Blurb from the book jacket:
“My name is Safia Dirie. My family has always been my mum, Hoyo, and my two older brothers, Ahmed and Abdullahi. I don’t really remember Somalia – I’m an East London girl, through and through. But now Abo, my father, is coming from Somalia to live with us, after 12 long years. How am I going to cope?”
Safia knows that there will be changes ahead but nothing has prepared her for the reality of dealing with Abo’s cultural expectations, her favourite brother Ahmed’s wild ways, and the temptation of her cousin Firdous’s party-girl lifestyle. Safia must come to terms with who she is – as a Muslim, as a teenager, as a poet, as a friend, but most of all as a daughter to a father she has never known. Safia must find her own place in the world, so both father and daughter can start to build the relationship they both long for. From Somalia With Love is one girl’s quest to discover who she is – a story that, while rooted in Somali and Muslim life, strikes a chord with young people everywhere.
I recieved the book in the mail recently, and I was so eager to read it that I couldn’t wait – I snuggled down with a blanket and devoured the book immediately!
In short: It’s awesome.
A while back I wrote a quick blurb on another book for Muslim teens (Does My Head Look Big In This? by Randa Abdel-Fattah), and mentioned how happy I was that at least there was something out there for Muslim girls. I’m even happier now that “From Somalia, With Love” has arrived on the scene, delivering an even better story and providing an even better alternative.
Safia Dirie is a young Somali Muslim girl, somewhere in her mid-teens. Growing up in London, navigating through non-Muslim society while maintaining a close connection to her family and extended community, Safia represents the majority of Muslim girls in the West: practicing, religious, often from a “different” (i.e. immigrant) ethnic background, but very much Westernized.
The story begins with the news of her father’s return from Somalia, after more than a decade of being thought dead. What should be a touching family reunion, however, ends up becoming an awkward change in family dynamics.
Abo’s arrival is a catalyst for Safia: the close bond between her and her mother begins to fade, and her brother Ahmed’s behaviour adds more to her worries and problems.

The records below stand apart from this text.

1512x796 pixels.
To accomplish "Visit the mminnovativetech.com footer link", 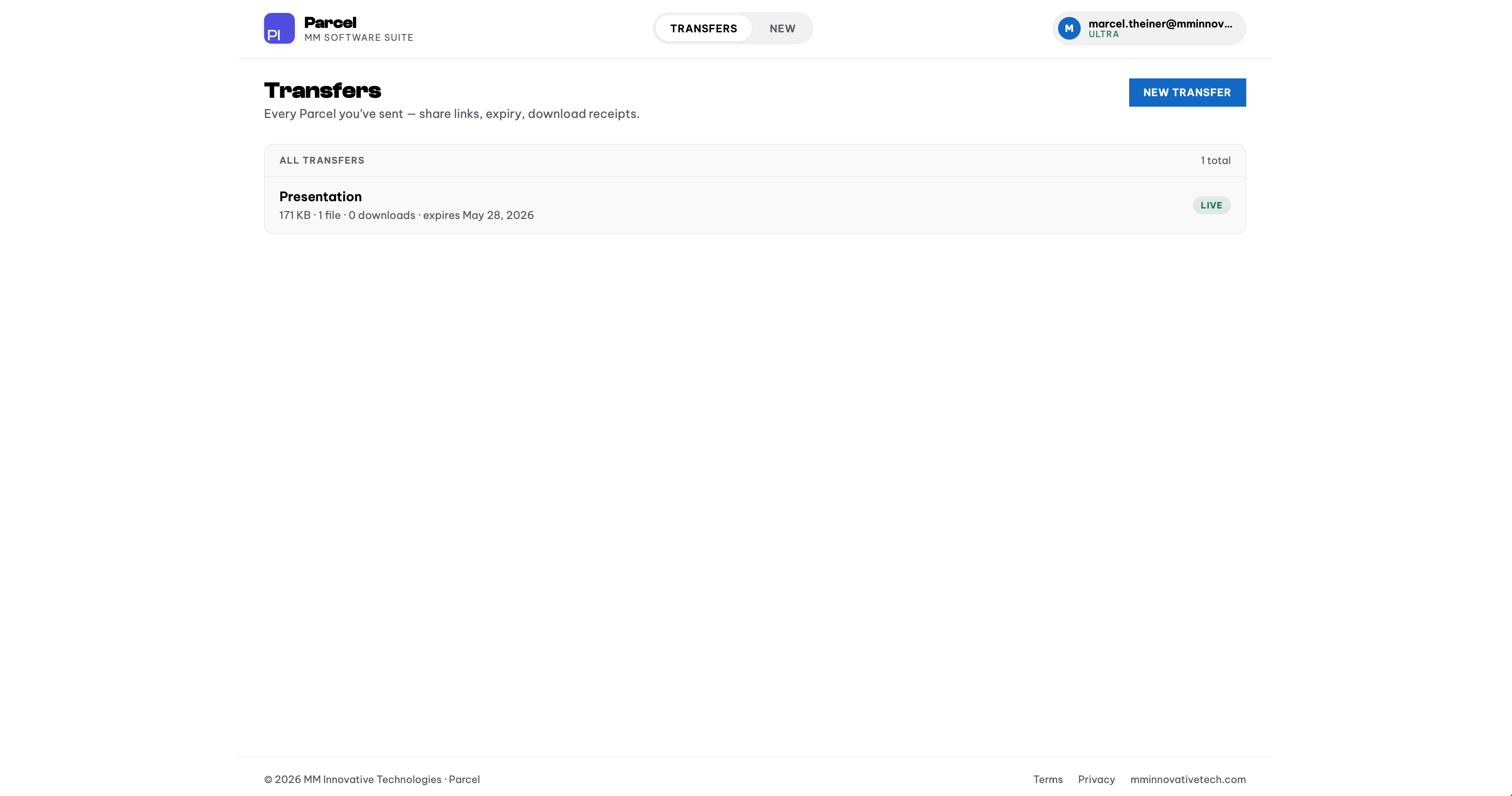I will pyautogui.click(x=1187, y=779).
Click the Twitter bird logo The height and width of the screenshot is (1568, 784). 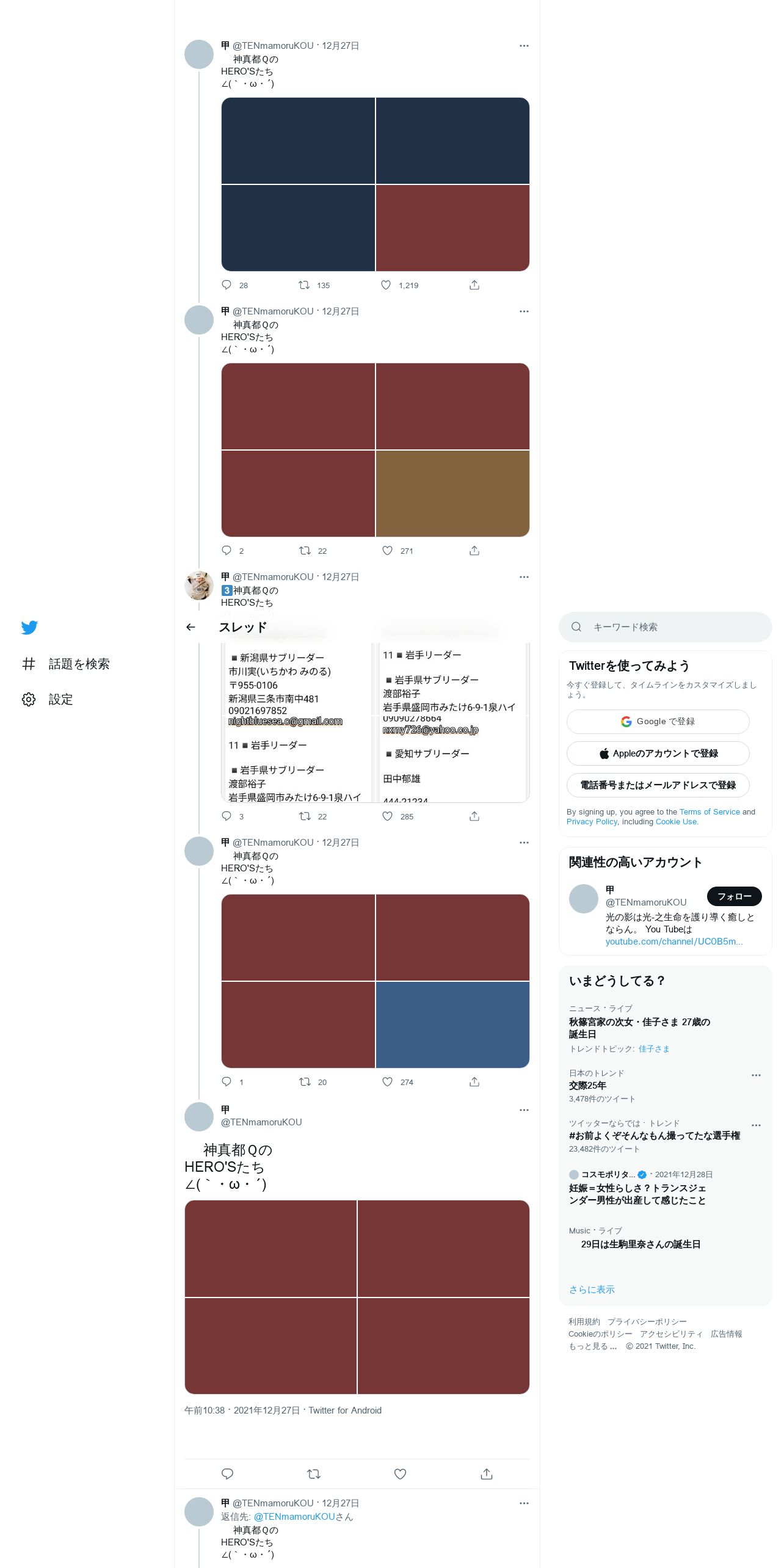click(x=29, y=627)
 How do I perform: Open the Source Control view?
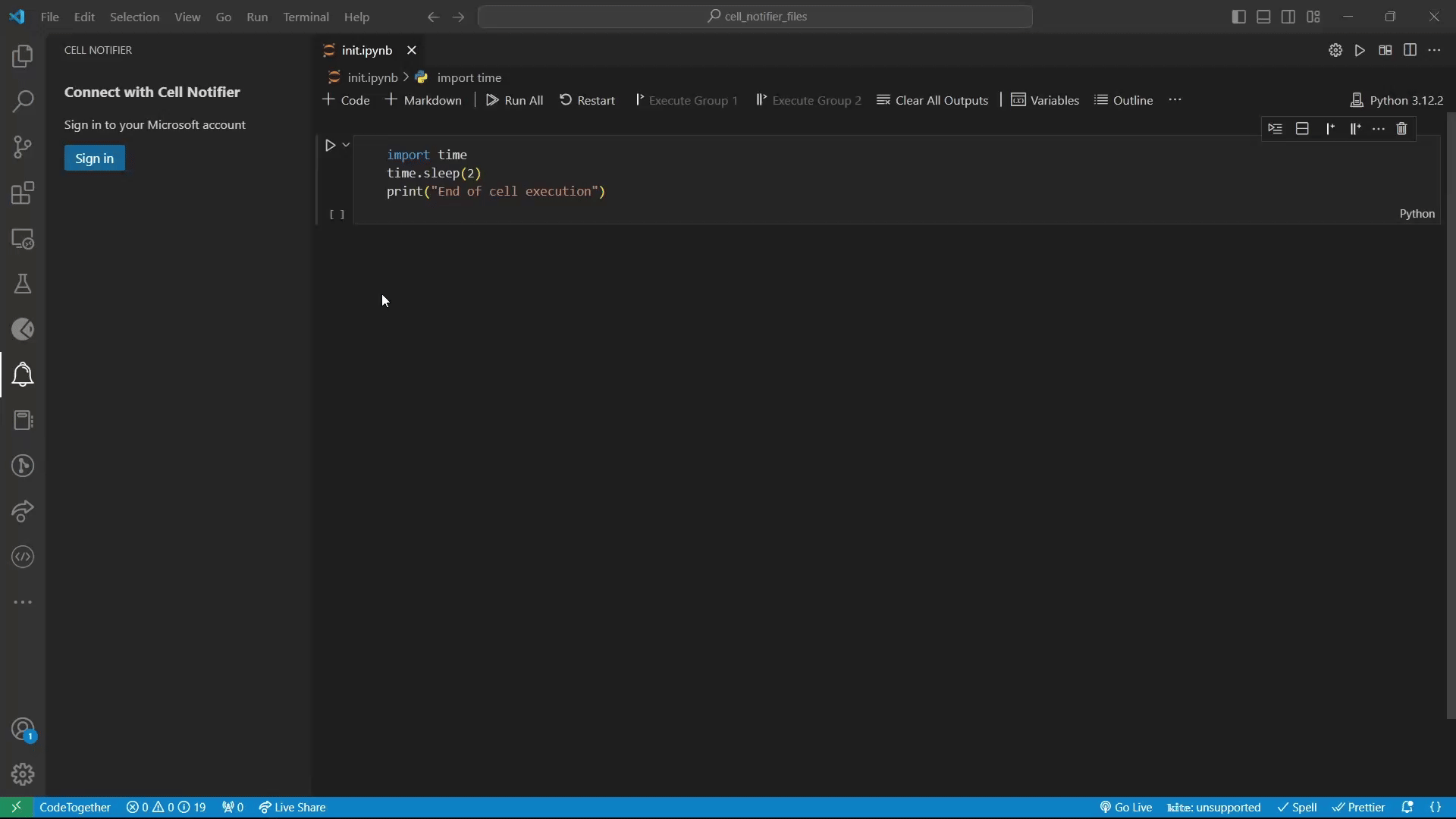23,147
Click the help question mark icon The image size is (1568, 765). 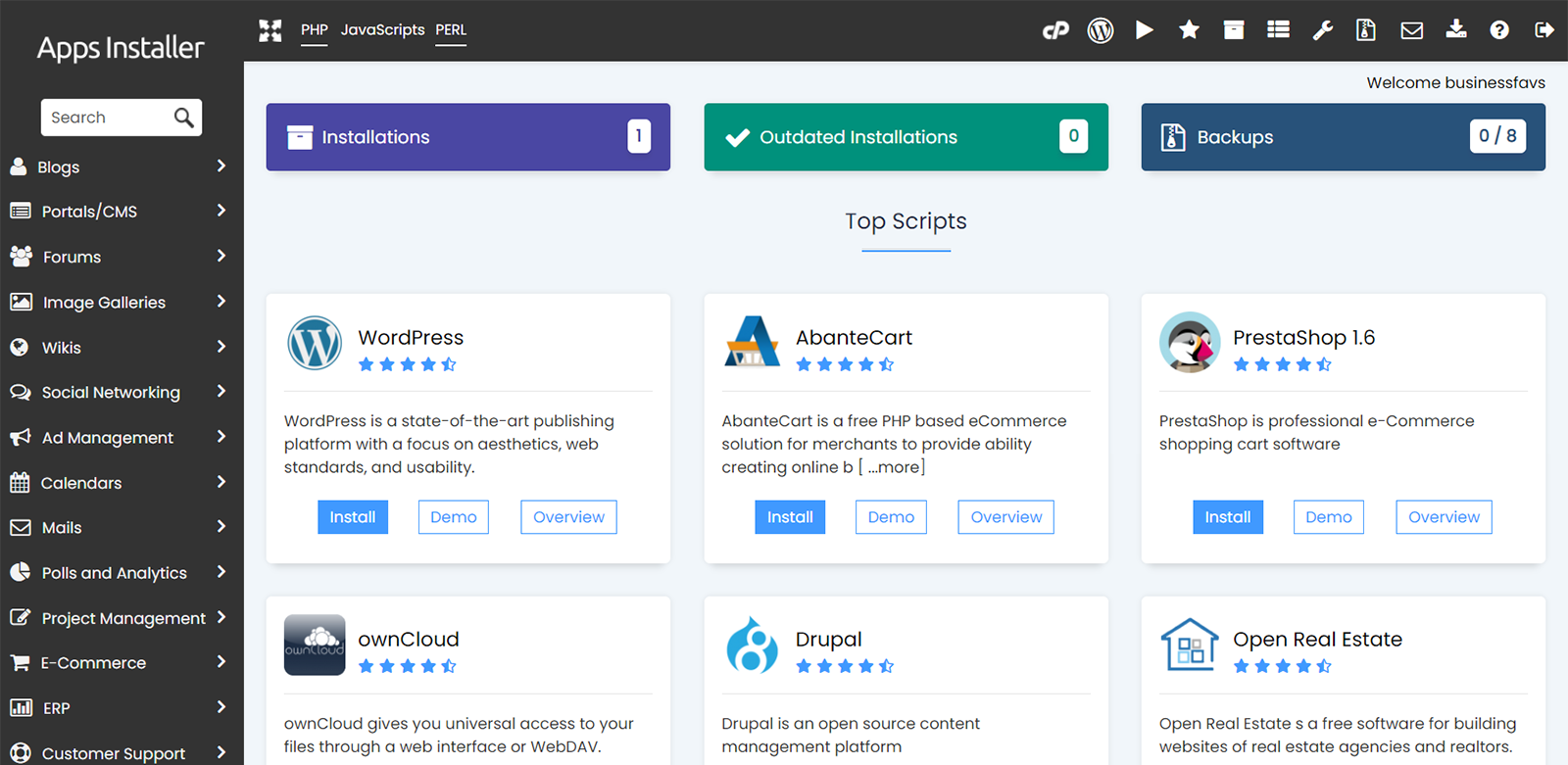(x=1499, y=30)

Lonely, unsure of what to think or do, Safia drifts away from her family and best friend and begins to connect with her cousin Firdous. Firdous, however, is one of the least reputable girls in the family, given to partying and hooking up with guys. And although her aunt warns her about Firdous, Safia continues to spend time with her cousin and as her situation at home gets worse, is soon drawn to things she would never have considered before. Before she knows it, things begin getting out of hand – will she be able to stop before it goes too far?
The story concludes with a beautiful end, reminding us that as difficult as it is to be a Muslim kid, we can still hold onto our Islam and find our niche in the world. Muslims can have happy endings too!
Sister Na’ima has done an amazing job in creating a small world and a character which accurately reflect the situations of many Muslim teens. Few books successfully incorporate beautiful writing and a realistic storyline with faith and morals, but sister Na’ima has done it with this story. Her talent really shines through and I do hope that this is just the first of many more books of the same genre, insha’Allah.
My only quibbles with the book were that it was shorter than I’d hoped, and I felt that there could have been a bit more attention and emphasis on Safia’s relationship with Allah, especially in those moments of weak emaan. And while I initially thought that the details of the conflicts and eventual resolution were somewhat oversimplified, I guess it makes sense to keep it that way for the intended audience (preteens/ early teens).
I give “From Somalia, With Love” 4 stars out of 5, and strongly recommend it for Muslim girls aged 11 and up. Actually, this book would be great for Muslim and non-Muslims alike! It would also make a fantastic addition to a public, personal, or school library.
Published by Frances Lincoln, and quite reasonably priced ($7.95 U.S.), you can buy “From Somalia, With Love” from Amazon, Chapters/ Indigo and any major bookstore in your vicinity (check for availability).
Just a note, the book won’t be released in Canada until February, so Canadians will have to wait for it… but make sure you pre-order it so that you don’t forget!